El instante de debilidad desapareció, y el camino que debía seguir apareció claramente ante él. Situado justo detrás del altar ahora, Khellendros sintió cómo la tierra temblaba bajo el montón de objetos mágicos, cómo la energía fluía al interior de sus garras, ascendía por sus patas, penetraba en su vientre y le recorría el lomo. Echó la testa hacia atrás y disparó un grueso rayo hacia el cielo; innumerables rayos diminutos descendieron veloces para acariciarlo, para aumentar su poder. La ceremonia producía en su cuerpo los mágicos resultados esperados.

—¡No! —bramó Malystryx—. ¡Soy yo quien debe ascender! ¡Yo soy la escogida!

La hermosa visión que había dominado la mente de la señora suprema Roja se hizo añicos, como un cristal destrozado. El mundo a su alrededor se descompuso en fuego, hielo y vapor. Malys notó que su mente se desangraba y revoloteaba por la meseta en una serie infinita de sombras; no obstante, una parte siguió dentro del dragón y lanzó una mirada ominosa a los humanos que la habían atacado.

Las patas de Khellendros vibraban repletas de energía arcana. De sus cuernos saltaban chispas de poder.

—Por lo más sagrado —dijo Palin. Él y Usha miraban de hito en hito la escena. Las escamas del Dragón Azul brillaban con tanta fuerza como el sol, y sus ojos relucían como piedras preciosas.

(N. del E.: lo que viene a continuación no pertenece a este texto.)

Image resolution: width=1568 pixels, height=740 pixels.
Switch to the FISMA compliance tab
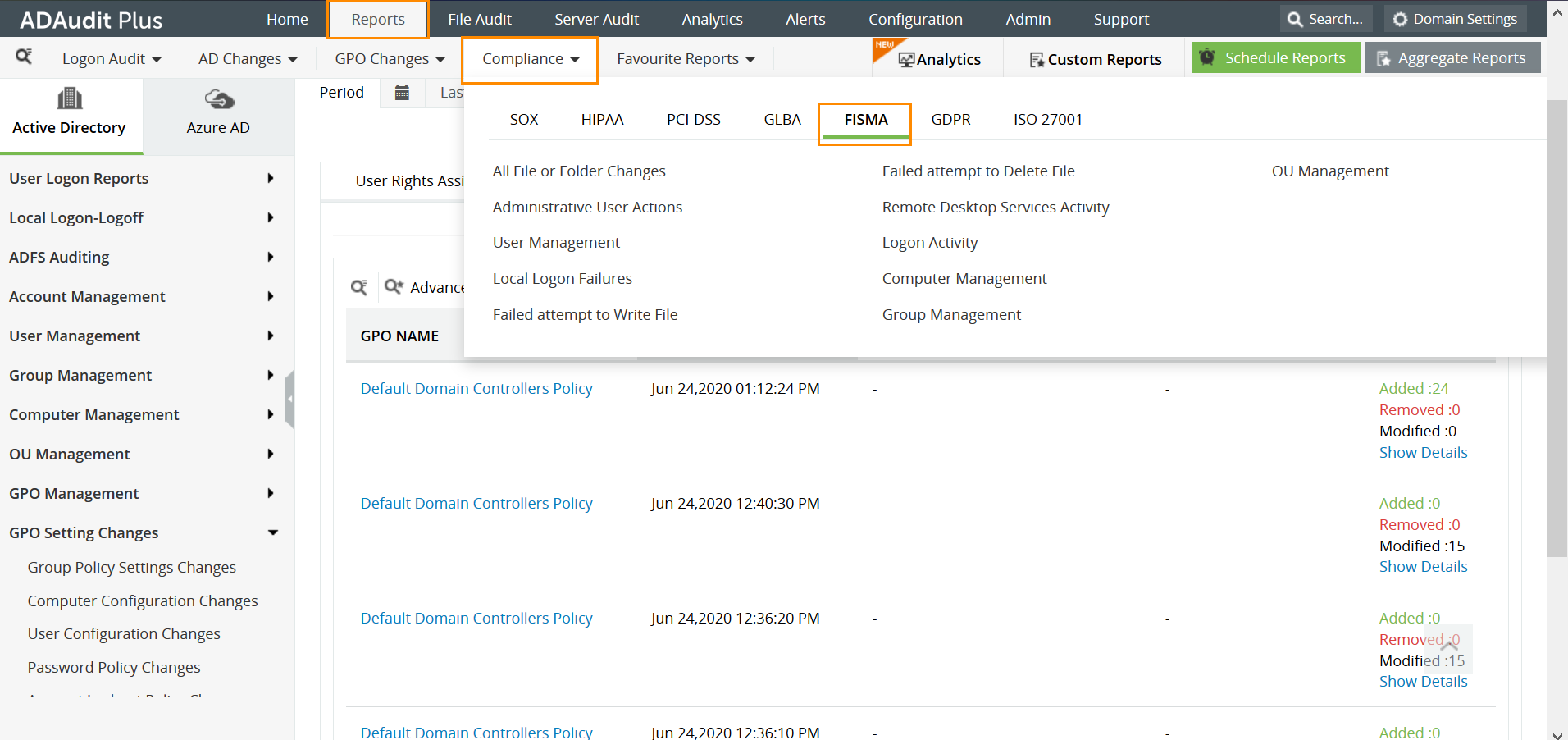[x=864, y=119]
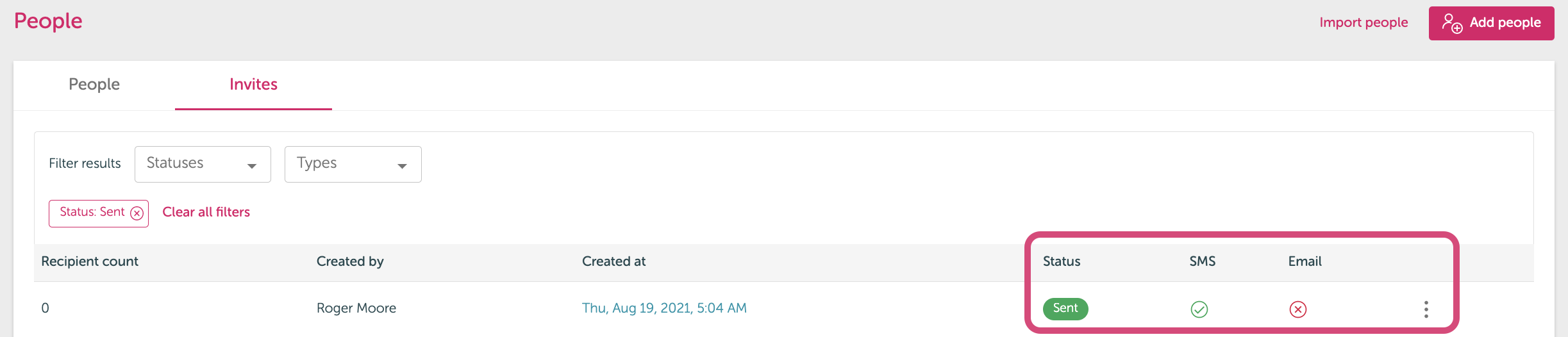
Task: Click the green SMS checkmark icon
Action: click(x=1199, y=309)
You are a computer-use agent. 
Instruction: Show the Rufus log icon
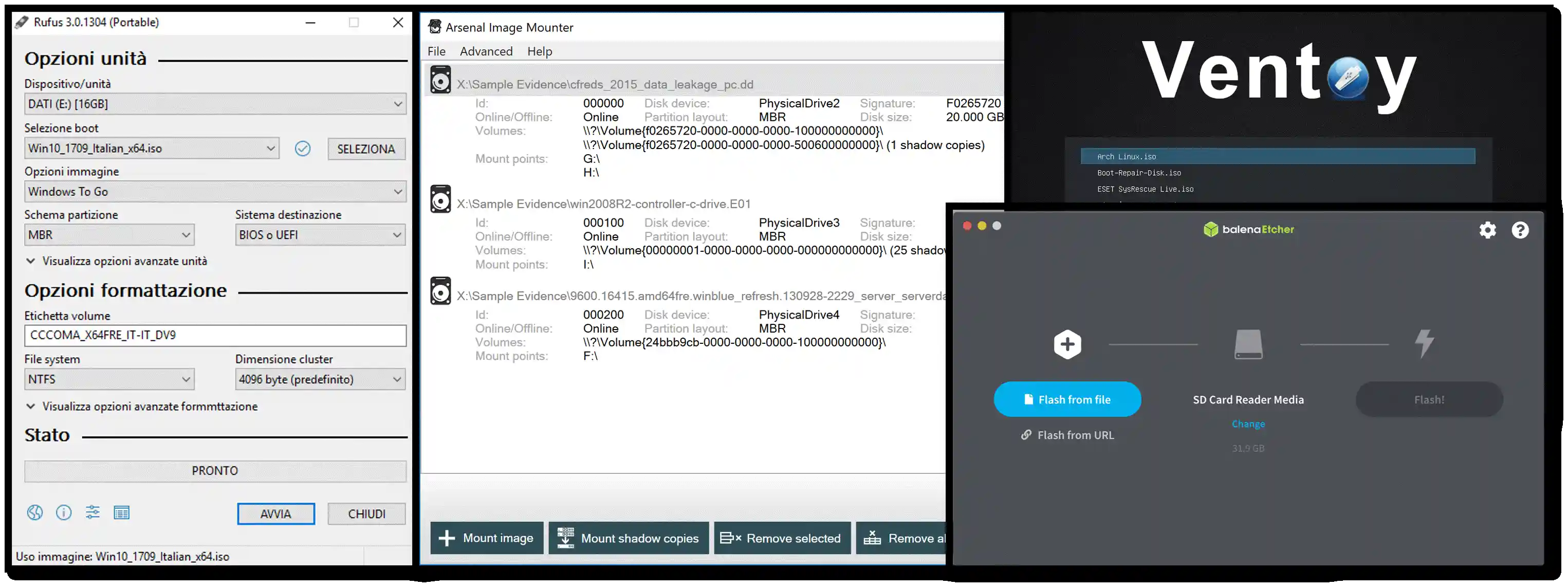coord(122,512)
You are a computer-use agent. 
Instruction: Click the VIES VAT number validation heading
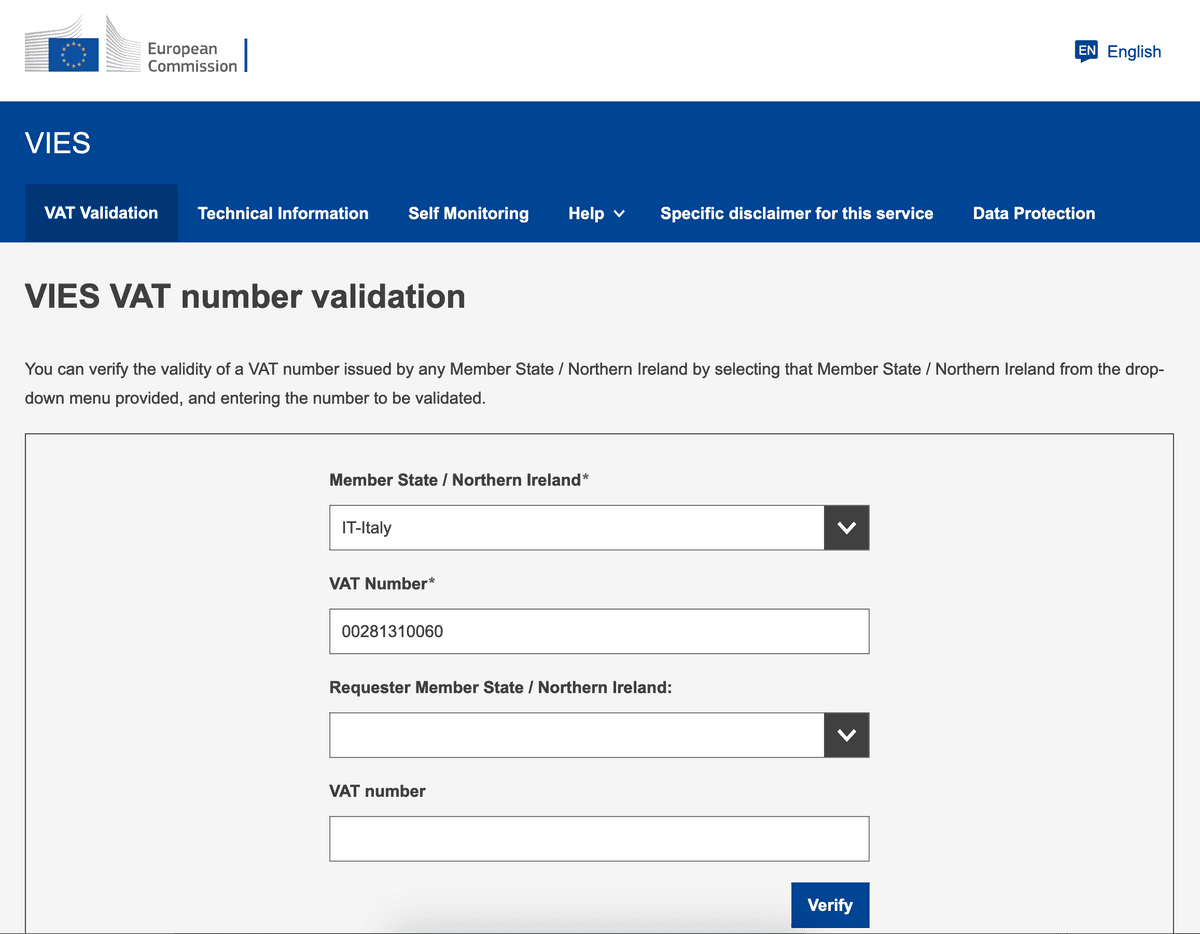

La luz que se desprendía en forma de cascada de Tormenta sobre Krynn iluminaba la Ventana a las Estrellas y proyectaba un resplador deslumbrante sobre los dragones. El enorme señor supremo se alzó sobre las patas traseras y se irguió igual que lo haría un hombre, las alas extendidas a los costados, sujetando todavía en su garra la Dragonlance. El arma ya no le quemaba. Alrededor de sus dientes y ojos parpadeaban una serie de relámpagos que, al rebotar en las zarpas, arrancaban un brillo cegador de la lanza.

El oscuro huldre situado junto a Khellendros entrecerró los ojos y miró a lo alto, incrédulo.

—¿Tormenta? —susurró Fisura.

Beryl interrumpió su ataque al semiogro para inclinar la testa en señal de deferencia al Azul.

Onysablet dedicaba ahora toda su atención a Khellendros, sin importarle que Goldmoon se llevara el cuerpo del enano tirando de él en dirección a la desvanecida mujer de piel azulada.

—¡Khellendros! —exclamó Sable sorprendida.

Hollintress y Ciclón se volvieron hacia el Dragón Azul. Hollintress se dio cuenta del poder que emanaba ahora de éste, en tanto que Ciclón sólo comprendió que una energía mágica recubría al señor supremo y provocaba que la meseta se estremeciera violentamente.

—¡No! —gimió Malystryx—. ¡Debía ser yo! ¡Yo! —Puso los ojos en blanco, y abrió profundos surcos en el suelo ante ella con las garras. Lanzó una venenosa mirada a Dhamon Fierolobo—. ¡Humano! —escupió—. ¡Tú has provocado esto! ¡Me distrajiste! ¡Lo pagarás!

—¡Dhamon Fierolobo! —vociferó Tormenta sobre Krynn—. ¿Quieres a Malystryx, Dhamon Fierolobo?

Dhamon asintió, guiñando los ojos para ver por entre la brillante luz y los relámpagos, y vio que algo reluciente caía hacia él.